Die gespielten Titel - überwiegend Evergreens aus dem klassischen Jazz-Themen-Repertoire - bewiesen wieder einmal ihre swingende Kraft und musikalische Originalität. Und man erinnert sich mit Wehmut, daß es in den 60er Jahren so viele Möglichkeiten in Bars und Tanzcafe´s gab, auch und vor allem in Weimar, um solche Musik zu hören und danach zu tanzen. Leider ist diese Kultur nicht mehr präsent; immer noch präsent aber ist diese Musik.
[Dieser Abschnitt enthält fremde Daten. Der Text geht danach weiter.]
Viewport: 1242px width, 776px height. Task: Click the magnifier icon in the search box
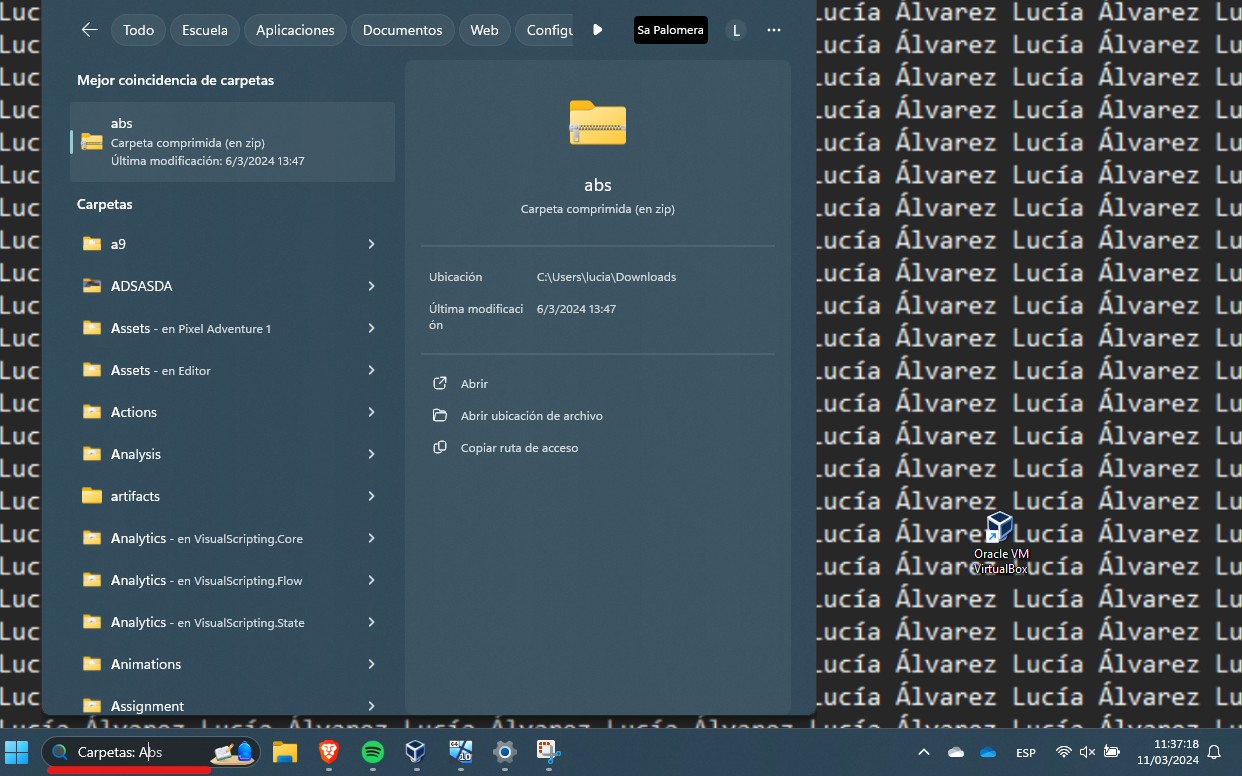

Solcherart "Klassentreffen" schaffen aber immer auch überraschende Begegnungen: diesmal freute ich mich auch Heini Lindauer wiederzusehen, den Mann mit der ersten elektronischen Orgel in Weimar - selbstgebaut und mit Röhren bestückt - was für ein Klang!
Hier ein Bild vom HAB-Fasching mit der
"Jansig-Combo" 1961 und Heini heute:













(Übrigens: Der Mann am Baß - im Hintergrund verdeckt - ist Bernhard Auge!)
Am Sonnabend gab es noch eine kleine Überraschung: Bernhard Auge hatte ein 1807 gedrucktes, von Großherzog Carl August genehmigtes Gesangbuch mitgebracht, das von der Ilmschlösschen-Wirtin Christine Klostermann der Herzogin Anna Amalia Bibliothek als ein "Bausteinchen" übergeben werden soll.